Create the Fully Autonomous World for Software Security
To protect the billions of computers running countless programs, security researchers have pursued automated vulnerability detection and remediation techniques, attempting to scale such analyses beyond the limitations of human hackers. However, although techniques will mitigate, or even eliminate the bottleneck that human effort represented in these areas, the human bottleneck (and human fallibility) remains in the higher-level strategy of what to do with automatically identified vulnerabilities, automatically created exploits, and automatically generated patches. There are many choices to make regarding the specificities of such a strategy, and these choices have real implications beyond cyber-security exercises. For example, individuals make decisions on whether to patch the Spectre vulnerability given the fact that the patch affects the performance in some workloads, and nations make decisions on whether to disclose new software vulnerabilities (zero-day vulnerabilities) or to exploit them for gain. In this talk, I will introduce my work of cyber autonomy. Cyber autonomy is a new computer security research area, aiming to secure programs without human intervention, from discovering vulnerabilities, making decisions to executing decisions. While the first generation of the implemented systems (autonomous cyber reasoning systems) have shown the potential for cyber autonomy, they are still simplistic for practical use. I will delve into the challenges in cyber autonomy and the issue of the strategy-techniques gap, explore the possible solutions, and discuss the future steps to mature cyber autonomy to everyday practice.
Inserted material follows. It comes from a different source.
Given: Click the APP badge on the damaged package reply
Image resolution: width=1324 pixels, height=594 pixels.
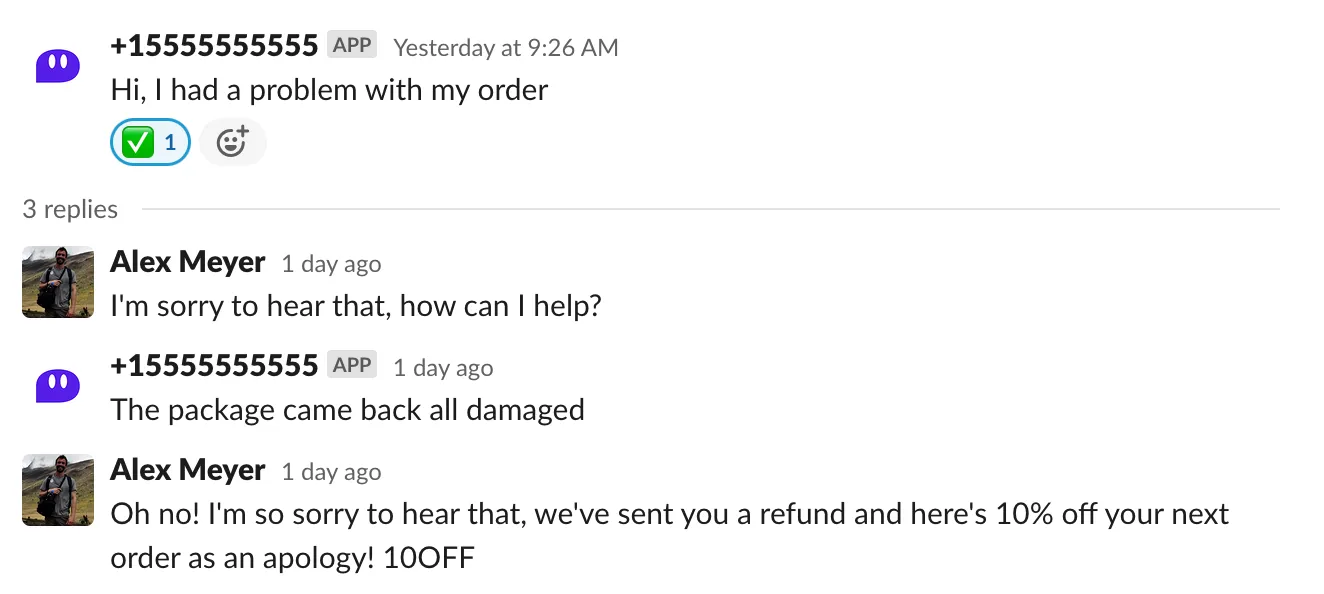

Tiffany Bao is a PhD candidate in Electrical and Computer Engineering at Carnegie Mellon University advised by Professor David Brumley. She is also a member of CyLab Security and Privacy Institute, Carnegie Mellon University. Her research focuses on cyber autonomy, and her work spans the areas of binary analysis techniques and game-theoretical strategy. She earned her Bachelor of Science from Peking University in 2012, and she has worked as a security specialist at University of California Santa Barbara, Peking University and Tsinghua University.